While the first side of my equation today will probably not win me many friends among those outside of the church, the flip side of the equation may not win many within it.  If true Christians possess all of the above resources, then there will be evidence of them in your life if you are a true Christian.

Go back to what James said about receiving the implanted word which is able to save your souls. Now you can sit here and listen to the word and it falls on your ears and it never seeps into your life.  James goes on to say this in the following verses: James 1:23-24 For if anyone is a hearer of the word and not a doer, he is like a man who looks intently at his natural face in a mirror. For he looks at himself and goes away and at once forgets what he was like. In the same way, Jesus spoke of seed which is sown long a rocky path.  The seed never takes root, and ultimately dies.  This is the key to understanding the theological controversy of James 2.  Some see James as contradicting Paul’s doctrine that we are justified (made righteous before God – remember Romans) by faith alone, when James says we are “justified by works and not by faith alone” (James 2:24).  Yet if we understand James analogy of the spiritual life as a seed which is received by faith, it makes sense that if no fruit has been born, then the implanted word has not truly taken root.  Rather than contradicting Paul, James is here recognizing that not every type of faith saves. For example, mere intellectual assent to theological propositions does not justify us before God – for as he says in 2:19, “You say you believe that God is one; you do well. Even the demons believe God, and shudder!”  True faith that has received the implanted word is transformative faith.  Remember what I said earlier – in receiving the word of Christ you receive the life of Christ – the indwelling Spirit of Christ – who begins transforming your life into Christ’s, empowering you to seek the welfare of others.   These good works justify you – but not in the sense that Paul means, in making you righteous, but in a different sense.  These works vindicate (another meaning of justify) your faith, demonstrating your faith to be true faith.  So if someone says show me your faith, you can point to the works your faith has produced and be vindicated.  James summarizes his doctrine in 2:26 “For as the body apart from the spirit is dead, so also faith apart from works is dead.”  This is not simply a metaphor!  If there is nothing in your life which demonstrates your faith, then you truly are a body who has never received the spirit of God and are still dead in your sins. 

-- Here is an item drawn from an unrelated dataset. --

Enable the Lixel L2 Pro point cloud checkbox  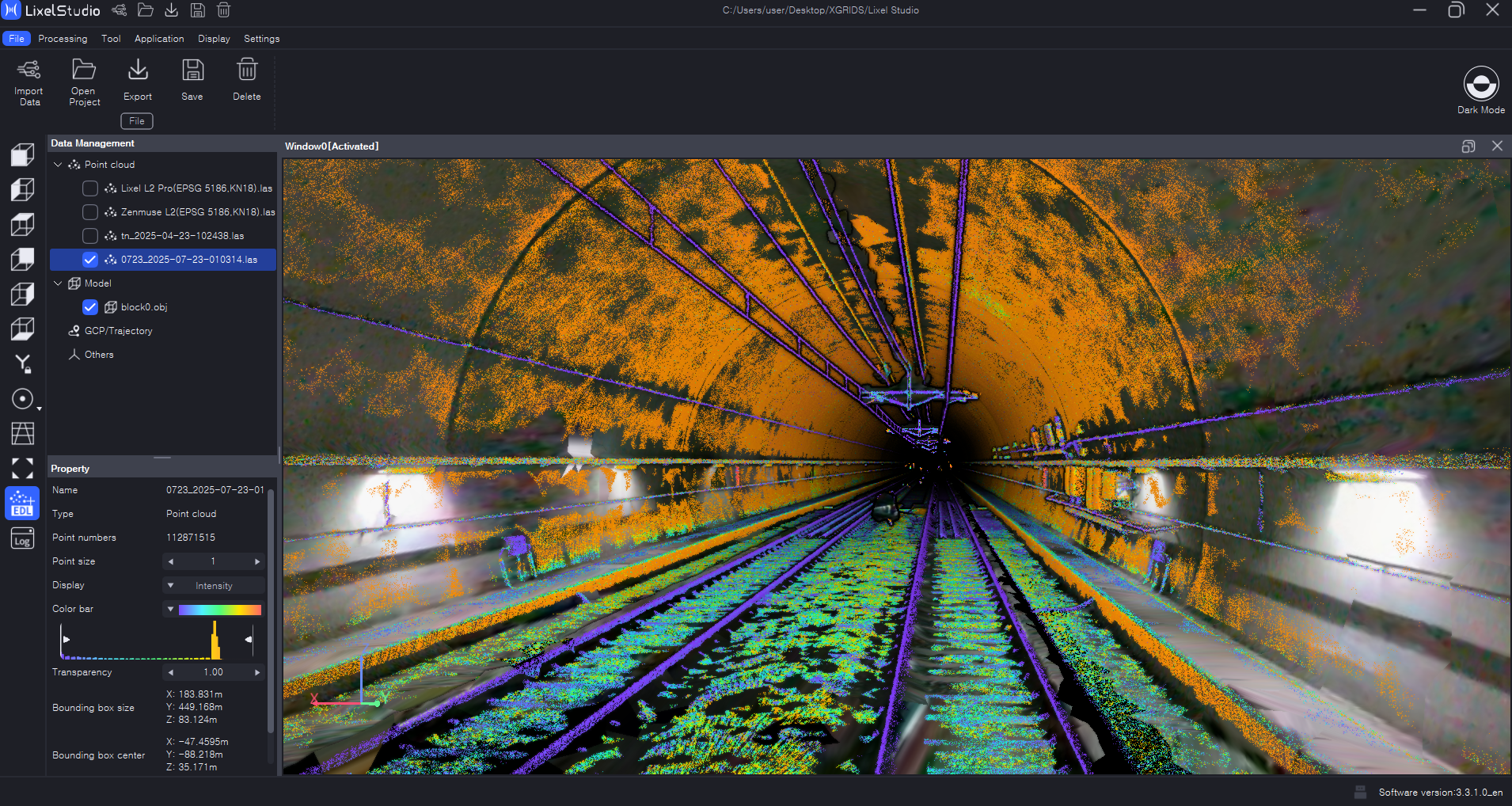click(x=90, y=188)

It’s important at this point that we not make the mistake of manipulating you through guilt, fear or shame to seek the benefit of others.  Instead I will direct you to Christ.  For if you’re dead, you don’t need works – you need Christ! Open your heart to receive him ever still more deeply as the implanted Word in your soul and that you listen to His spirit as he leads you confidently and empowers you to seek the welfare of others.